目視した呪霊は今にも人に遅いかかろうとしていて差していた傘を閉じ、槍投げの要領でぶん投げれば貫通した呪霊は断末魔のような悲鳴を上げてハラハラと燃えカスになった灰のようにゆらゆらと捉え所のない残滓を振り撒きながら消えていく。生まれが呪いなだけあって、呪霊が消える瞬間というのはいつも後味が悪い。呪霊に貫通した後そのまま勢いが殺され、薄暗くビルの影に陽を遮られた路地裏に落ちた傘を拾い上げて呪霊に追い詰められていた珍しい和服姿の少年を見下ろし手を伸ばした。


「ふー、セーフセーフ!怪我ない?大丈夫?」

見たところかすり傷の一つもなさそうな自分よりも少し年下そうな童顔の少年に手を伸ばせば大きな眼鏡の向こうの瞳が動揺に揺れた。呪霊なんて変なものみて怯えているのかもしれない。パニックを起こした助けた相手に罵倒されることも、怯えた表情を向けられるのもここ数年で慣れたものだったので伸ばした手を元に戻す。補助監督にでもきてもらって保護してもらったほうがいいかな、とポケットのスマホを取り出した。


「え、…え?ど、どういうこと…貴女…夜、」
「なまえ!」
「なに、どうし…ぶふ!」


やけに焦りを孕んだ悟の声色に驚いて振り返れば、ものすごい勢いで腕をつかまれ引き寄せられる。持ち上げるつもりなのかというくらい腰を抱き寄せられ、頭をこれでもかと胸元に押し付けられて流石に苦しい。いったい何なんだとひとまず気道を確保すれば眼鏡の少年が「やっぱり、夜兎の…」と呟くのが見えて今度はそちらに驚いてしまう。
そんな私の動揺が伝わったのか、それとも悟自身も少年の『夜兎』という言葉に動揺したのか、私を抱き寄せる腕に力が入る。


「ねえ、君、こいつを知ってるの」
「さ、悟…」
「え、え?あ、いや、はい、でも、え?」
「なんだよ。釈然としないな。…だいたいわかるよ、君、この世界の人間じゃないよね」
「「─は?」」
「なまえと同じ。君から全く呪力を感じられない。…どうやって『ここ』に来た?君ももしかしてさっきの呪霊に食われてきた?…いや、それはないか。なまえは呪霊の胎からでてきたんだし」


ブツブツと自分の中で纏めきれていないような思考を紡いでいく悟の言葉に驚くのは私の方で。─悟が言いたいことは、あの眼鏡の少年が私のいた世界からやってきたということで。思わず少年を問い詰めようと悟の腕から逃れようとすると、「行くな」と引き留められる。サングラスの向こうの蒼いはずの瞳がやけに緋く燃えているように見えた。もちろん、悟の拘束なんて私にとっては突き飛ばせる程度のものでしかない。でも、私には、夏油に、おいていかれた私たちには、そんなことできるはずもなくて黙って悟に体を委ねた。─その瞬間路地裏ではありえないくらいの、目も開けていられないほどの閃光が私たちを襲う。どこかデジャブのような、懐かしささえ覚えるそれがなんなのか、なんとなくわかってしまって。悟を巻き込んでしまうかもしれない不安感と悟から離れたくない執着心が一瞬葛藤して、手が震える。

「なまえ、大丈夫。ちゃんと掴んでて」

その言葉と、その声色に安心して眩しすぎる光から逃げるように悟の学ランに顔を押し付けた─…。

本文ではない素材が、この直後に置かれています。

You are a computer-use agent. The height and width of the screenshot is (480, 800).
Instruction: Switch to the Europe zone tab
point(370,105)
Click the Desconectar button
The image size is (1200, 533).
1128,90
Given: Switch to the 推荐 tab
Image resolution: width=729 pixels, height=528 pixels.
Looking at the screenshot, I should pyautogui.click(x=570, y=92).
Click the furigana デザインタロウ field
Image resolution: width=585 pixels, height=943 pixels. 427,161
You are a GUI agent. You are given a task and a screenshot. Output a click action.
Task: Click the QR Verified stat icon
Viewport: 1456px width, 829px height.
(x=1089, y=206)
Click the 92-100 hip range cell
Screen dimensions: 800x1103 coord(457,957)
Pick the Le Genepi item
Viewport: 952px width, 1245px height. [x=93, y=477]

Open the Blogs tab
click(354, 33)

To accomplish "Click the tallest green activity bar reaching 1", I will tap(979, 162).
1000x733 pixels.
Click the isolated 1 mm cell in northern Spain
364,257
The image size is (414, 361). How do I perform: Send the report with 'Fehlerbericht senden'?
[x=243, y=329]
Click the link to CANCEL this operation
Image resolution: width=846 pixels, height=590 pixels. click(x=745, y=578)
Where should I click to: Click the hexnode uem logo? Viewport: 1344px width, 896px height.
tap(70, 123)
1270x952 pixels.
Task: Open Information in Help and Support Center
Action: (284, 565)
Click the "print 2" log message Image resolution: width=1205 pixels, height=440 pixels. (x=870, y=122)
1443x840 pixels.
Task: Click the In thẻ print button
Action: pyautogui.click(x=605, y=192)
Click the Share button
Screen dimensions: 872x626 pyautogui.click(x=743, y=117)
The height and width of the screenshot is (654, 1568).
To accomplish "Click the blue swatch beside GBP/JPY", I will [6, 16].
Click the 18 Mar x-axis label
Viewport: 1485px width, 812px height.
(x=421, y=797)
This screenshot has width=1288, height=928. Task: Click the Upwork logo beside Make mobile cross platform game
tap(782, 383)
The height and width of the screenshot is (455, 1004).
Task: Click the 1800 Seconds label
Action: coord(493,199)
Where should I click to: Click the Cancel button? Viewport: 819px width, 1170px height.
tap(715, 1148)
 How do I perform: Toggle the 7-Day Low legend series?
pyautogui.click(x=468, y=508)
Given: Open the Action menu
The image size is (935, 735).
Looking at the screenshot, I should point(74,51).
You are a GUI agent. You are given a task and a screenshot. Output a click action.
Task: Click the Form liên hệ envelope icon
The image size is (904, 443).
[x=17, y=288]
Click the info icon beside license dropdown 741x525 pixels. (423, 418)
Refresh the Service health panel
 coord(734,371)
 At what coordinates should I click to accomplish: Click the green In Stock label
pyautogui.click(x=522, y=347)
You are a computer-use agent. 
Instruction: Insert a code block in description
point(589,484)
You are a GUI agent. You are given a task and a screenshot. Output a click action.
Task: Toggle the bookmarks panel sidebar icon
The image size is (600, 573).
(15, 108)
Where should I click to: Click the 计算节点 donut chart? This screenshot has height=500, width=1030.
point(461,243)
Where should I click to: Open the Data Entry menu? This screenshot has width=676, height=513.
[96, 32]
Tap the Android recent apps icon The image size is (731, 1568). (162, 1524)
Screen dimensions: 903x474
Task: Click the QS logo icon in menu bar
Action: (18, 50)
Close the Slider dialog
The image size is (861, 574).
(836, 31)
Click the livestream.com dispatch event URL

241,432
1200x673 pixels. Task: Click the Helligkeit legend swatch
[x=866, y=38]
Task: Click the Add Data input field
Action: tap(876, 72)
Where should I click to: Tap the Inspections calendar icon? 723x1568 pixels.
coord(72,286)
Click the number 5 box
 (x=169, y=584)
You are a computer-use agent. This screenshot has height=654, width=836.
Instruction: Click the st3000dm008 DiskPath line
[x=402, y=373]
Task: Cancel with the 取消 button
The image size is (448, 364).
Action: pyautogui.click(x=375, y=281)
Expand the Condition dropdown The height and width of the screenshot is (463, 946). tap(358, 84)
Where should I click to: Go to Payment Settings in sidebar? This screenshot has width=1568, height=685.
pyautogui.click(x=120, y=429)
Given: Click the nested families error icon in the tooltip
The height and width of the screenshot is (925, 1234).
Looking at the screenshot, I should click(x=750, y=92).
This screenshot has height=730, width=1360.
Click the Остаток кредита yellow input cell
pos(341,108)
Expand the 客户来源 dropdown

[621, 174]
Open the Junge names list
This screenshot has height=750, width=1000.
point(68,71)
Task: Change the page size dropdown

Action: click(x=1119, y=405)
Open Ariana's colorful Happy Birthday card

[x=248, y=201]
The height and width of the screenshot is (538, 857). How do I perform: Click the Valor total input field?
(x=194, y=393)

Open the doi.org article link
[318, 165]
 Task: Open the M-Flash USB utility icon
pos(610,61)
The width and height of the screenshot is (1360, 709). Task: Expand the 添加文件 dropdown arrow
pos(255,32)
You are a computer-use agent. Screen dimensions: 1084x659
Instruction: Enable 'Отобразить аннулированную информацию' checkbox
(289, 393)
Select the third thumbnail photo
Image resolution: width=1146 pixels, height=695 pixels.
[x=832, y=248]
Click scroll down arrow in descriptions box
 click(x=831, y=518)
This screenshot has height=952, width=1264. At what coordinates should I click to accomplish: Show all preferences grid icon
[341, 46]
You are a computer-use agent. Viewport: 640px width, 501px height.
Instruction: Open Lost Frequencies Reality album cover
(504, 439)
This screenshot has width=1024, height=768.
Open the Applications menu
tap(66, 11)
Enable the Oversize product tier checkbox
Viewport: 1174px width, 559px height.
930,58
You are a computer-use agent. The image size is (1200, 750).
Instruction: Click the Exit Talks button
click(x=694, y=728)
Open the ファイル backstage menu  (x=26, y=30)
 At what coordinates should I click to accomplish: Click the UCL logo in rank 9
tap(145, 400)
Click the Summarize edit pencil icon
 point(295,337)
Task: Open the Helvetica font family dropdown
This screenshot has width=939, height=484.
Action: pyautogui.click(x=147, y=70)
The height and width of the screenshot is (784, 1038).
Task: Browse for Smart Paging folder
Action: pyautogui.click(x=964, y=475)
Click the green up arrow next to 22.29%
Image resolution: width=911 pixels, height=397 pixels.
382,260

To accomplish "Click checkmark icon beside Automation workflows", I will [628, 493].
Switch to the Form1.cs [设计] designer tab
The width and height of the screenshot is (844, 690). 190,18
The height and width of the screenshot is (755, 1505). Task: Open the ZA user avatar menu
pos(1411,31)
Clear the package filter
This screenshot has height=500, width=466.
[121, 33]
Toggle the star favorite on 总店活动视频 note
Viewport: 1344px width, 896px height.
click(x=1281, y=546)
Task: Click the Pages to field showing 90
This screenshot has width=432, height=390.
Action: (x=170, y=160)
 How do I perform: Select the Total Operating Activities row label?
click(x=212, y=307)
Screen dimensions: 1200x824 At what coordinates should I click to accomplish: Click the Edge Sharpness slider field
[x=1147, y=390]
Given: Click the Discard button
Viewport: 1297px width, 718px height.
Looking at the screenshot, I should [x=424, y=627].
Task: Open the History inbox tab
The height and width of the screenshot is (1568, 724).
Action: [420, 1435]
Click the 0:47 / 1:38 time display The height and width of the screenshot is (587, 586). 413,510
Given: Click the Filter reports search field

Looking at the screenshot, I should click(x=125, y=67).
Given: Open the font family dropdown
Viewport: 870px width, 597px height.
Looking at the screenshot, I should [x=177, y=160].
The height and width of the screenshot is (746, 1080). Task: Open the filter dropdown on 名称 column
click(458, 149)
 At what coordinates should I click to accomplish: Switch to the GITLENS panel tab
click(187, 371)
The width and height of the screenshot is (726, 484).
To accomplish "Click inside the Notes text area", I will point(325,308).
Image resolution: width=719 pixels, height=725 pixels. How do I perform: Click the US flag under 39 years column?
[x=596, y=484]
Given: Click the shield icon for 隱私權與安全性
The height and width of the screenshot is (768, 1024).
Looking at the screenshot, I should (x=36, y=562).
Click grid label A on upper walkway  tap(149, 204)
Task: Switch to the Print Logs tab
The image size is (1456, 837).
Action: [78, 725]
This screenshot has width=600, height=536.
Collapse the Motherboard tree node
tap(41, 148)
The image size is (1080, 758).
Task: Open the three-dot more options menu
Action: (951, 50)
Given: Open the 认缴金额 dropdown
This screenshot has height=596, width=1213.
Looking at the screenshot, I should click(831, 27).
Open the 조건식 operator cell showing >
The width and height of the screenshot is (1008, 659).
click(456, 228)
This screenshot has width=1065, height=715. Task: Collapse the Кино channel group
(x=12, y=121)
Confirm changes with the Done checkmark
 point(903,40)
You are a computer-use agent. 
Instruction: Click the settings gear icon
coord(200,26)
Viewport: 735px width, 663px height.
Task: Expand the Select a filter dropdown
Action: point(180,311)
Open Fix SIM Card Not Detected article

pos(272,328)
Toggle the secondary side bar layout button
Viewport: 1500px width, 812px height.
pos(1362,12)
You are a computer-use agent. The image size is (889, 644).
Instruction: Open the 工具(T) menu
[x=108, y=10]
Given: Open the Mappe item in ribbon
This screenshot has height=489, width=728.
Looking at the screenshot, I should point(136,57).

─とまあ、そんなこんなで目が覚めたら妙に見覚えのある街並みに戦々恐々としながら一緒に転移した眼鏡の少年の話を聞けば江戸でした。ということなんだけれど…


「そんなことある?!?!」


絶叫がひらけた空に響き渡った。

「…へー……ここがなまえのいた世界?…ははーすっご。みんな呪力ないじゃんウケる。…ていうかなーんも見えないんだけど」


視界を遮るサングラスも外して周囲をきょろきょろと伺い、見たことないくらい眉間に皺を寄せながら目を細めている悟は「パンピーってこんな視え方なんだー不便ー」なんてケラケラ笑っていて、そのあまりのノリの軽さに巻き込んでしまった罪悪感からか緊張していた体が弛緩していく。


「呪力も練れるみたい」
「………そう…、ていうか何が起きたの…?」
「うーん…なんだろう。何かの術式が発動したのは間違いない。空間転移、っていうより時空の歪み?さっきの呪霊の影響じゃなさそうだな…」
「……あ、のーすいません、きっと僕のせいです」


おずおずと申し訳なさそうに挙手する少年は気まずさを全面に押し出した苦笑いでことの経緯を語った。戸惑っている様子の少年にこちらの事情も併せ伝えればどんどん青ざめていく顔色にまあ普通の人間に「貴方違う世界に行ってたんだよ」なんて言っても頭おかしいと思われるだけだなと苦笑を漏らした。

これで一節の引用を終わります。